Provando a ragionare a livello di campionato di F1, quali potrebbero essere le soluzioni più plausibili che verranno adottate? 

“Sicuramente, se si ripartirà, vedremo un calendario ridotto rispetto al numero iniziale, ma ad ogni modo sarà complicatissimo incastrare le date. Perchè un Mondiale sia valido occorrono quantomeno 8 Gran Premi, mentre Chase Carey (CEO di Liberty Media, ndr) ha annunciato che saranno tra i 15 ed i 18. Un numero che mi sembra decisamente ottimistico. Si potrebbe concludere con una via di mezzo anche perchè il lato economico non va certo sottovalutato.
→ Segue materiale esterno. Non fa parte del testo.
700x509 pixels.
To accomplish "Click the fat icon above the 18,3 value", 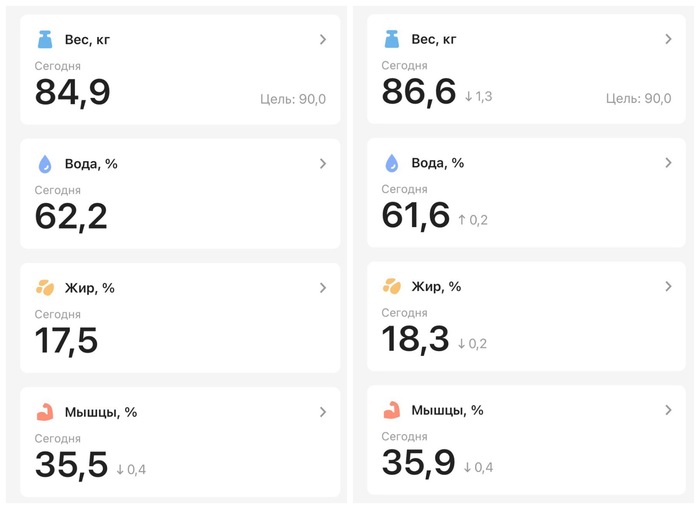I will 392,287.
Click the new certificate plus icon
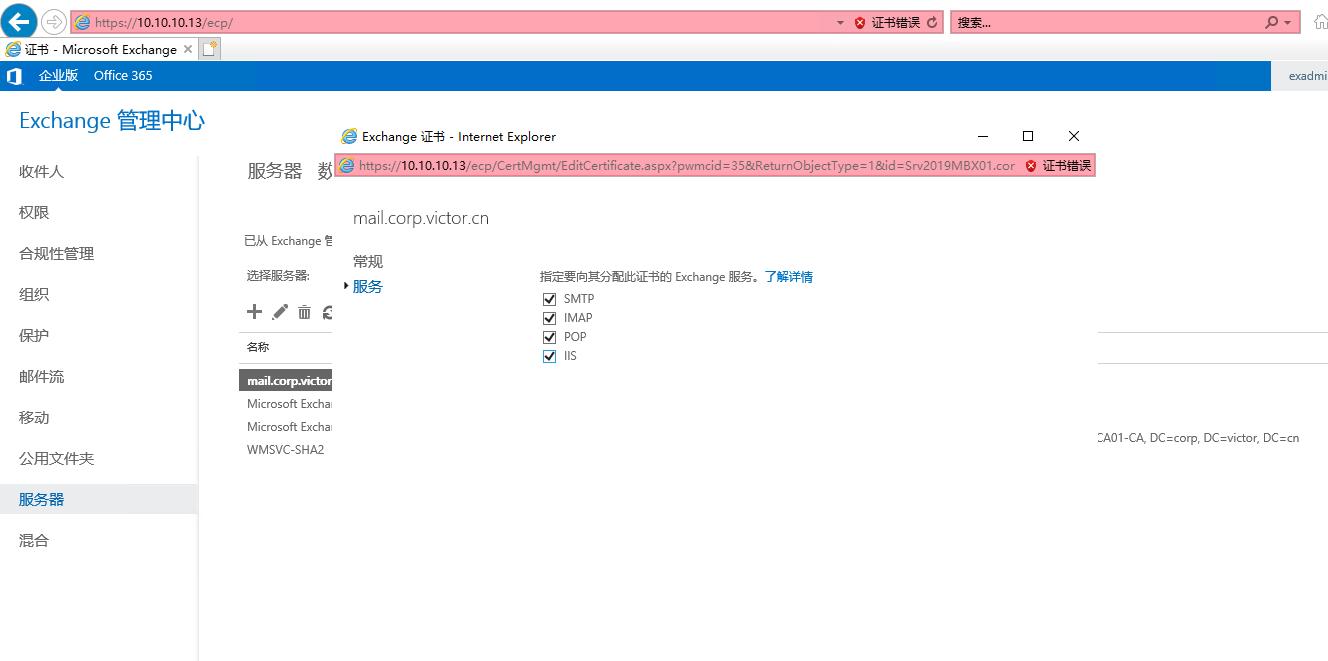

I team più piccoli hanno bisogno di correre per gli sponsor, come non vanno dimenticati gli importanti contratti per i diritti tv che sono stati firmati”.
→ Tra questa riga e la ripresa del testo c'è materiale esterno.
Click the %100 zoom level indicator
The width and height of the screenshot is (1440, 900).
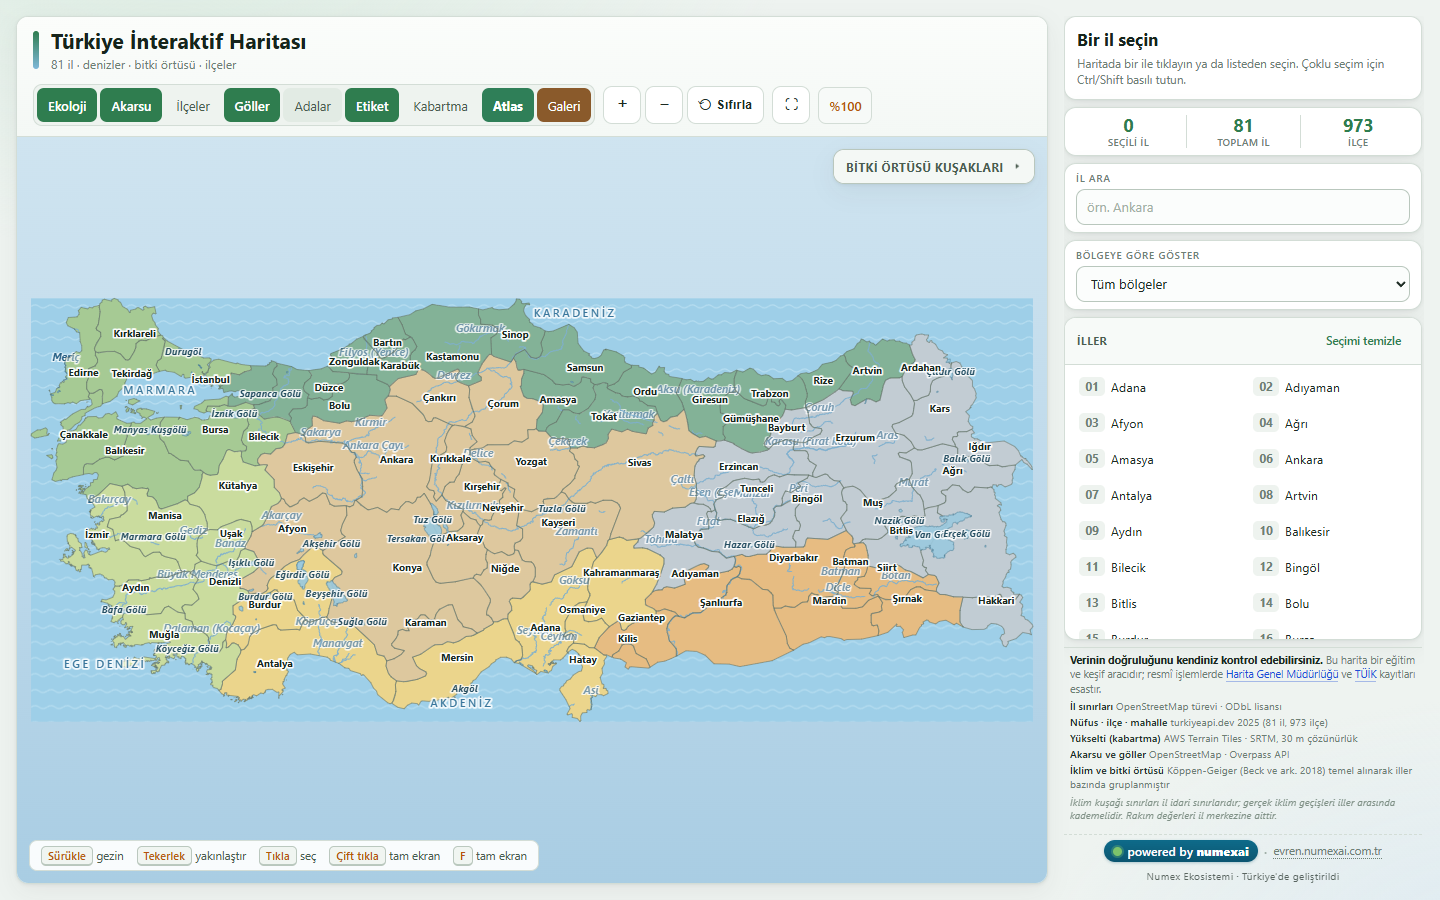(x=845, y=106)
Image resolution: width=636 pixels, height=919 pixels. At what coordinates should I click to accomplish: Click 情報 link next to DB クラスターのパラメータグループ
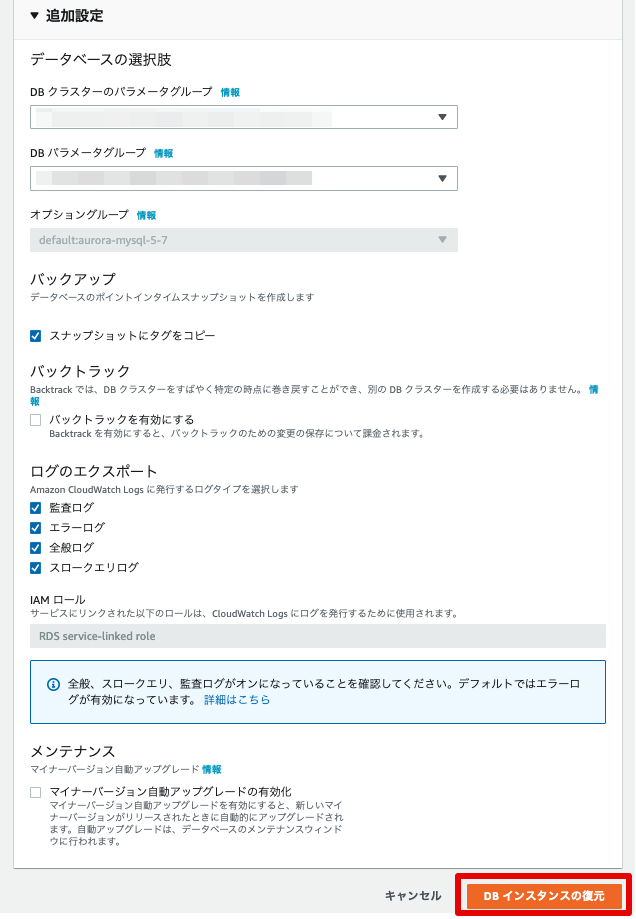[230, 92]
Uno stop che sta mettendo a dura prova il mondo in generale e che ci sta anche privando di un avvio di annata che si annunciava interessante.

“Peccato davvero, perchè sono convinta che stava per incominciare una stagione interessante. Per quanto visto nelle sessioni del Montmelò si notava un maggiore livellamento verso l’alto. Come ogni volta che si va a chiudere un’era, in questo caso la prima dell’ibrido, chi rincorre va mano a mano ad avvicinarsi ai top team, ed i tempi messi in mostra lo andavano a confermare”.
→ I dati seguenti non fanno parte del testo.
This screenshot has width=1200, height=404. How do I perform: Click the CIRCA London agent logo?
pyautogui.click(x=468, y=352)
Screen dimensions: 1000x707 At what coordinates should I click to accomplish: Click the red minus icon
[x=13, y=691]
Davanti a tutti, come sempre, la Mercedes. La W11 appariva una monoposto senza difetti. Il maggiore rischio rimane forse la troppa sicurezza dei propri mezzi?

“No, anzi. La scuderia di Brackley non corre questi rischi. Dal 2014 ad oggi non ha sbagliato una mossa. Ha impattato con l’era dell’ibrido in maniera eccezionale e, preso quel vantaggio, lo ha cavalcato nella giusta maniera, rinnovandosi anno per anno, non dando mai modo ai rivali di avvicinarsi o di mettere in dubbio la sua leadership. Quest’anno a Barcellona ha cambiato modo di approcciare ai test. Sin dal primo giorno ha messo in mostra la propria potenza e il nuovo sistema DAS. Se si fosse corso a Melbourne sarebbe stata ancora l’ovvia favorita, anche se qualche grattacapo veniva dato dall’affidabilità della Power Unit. Con queste settimane di stop i problemi saranno senza alcun dubbio risolti”.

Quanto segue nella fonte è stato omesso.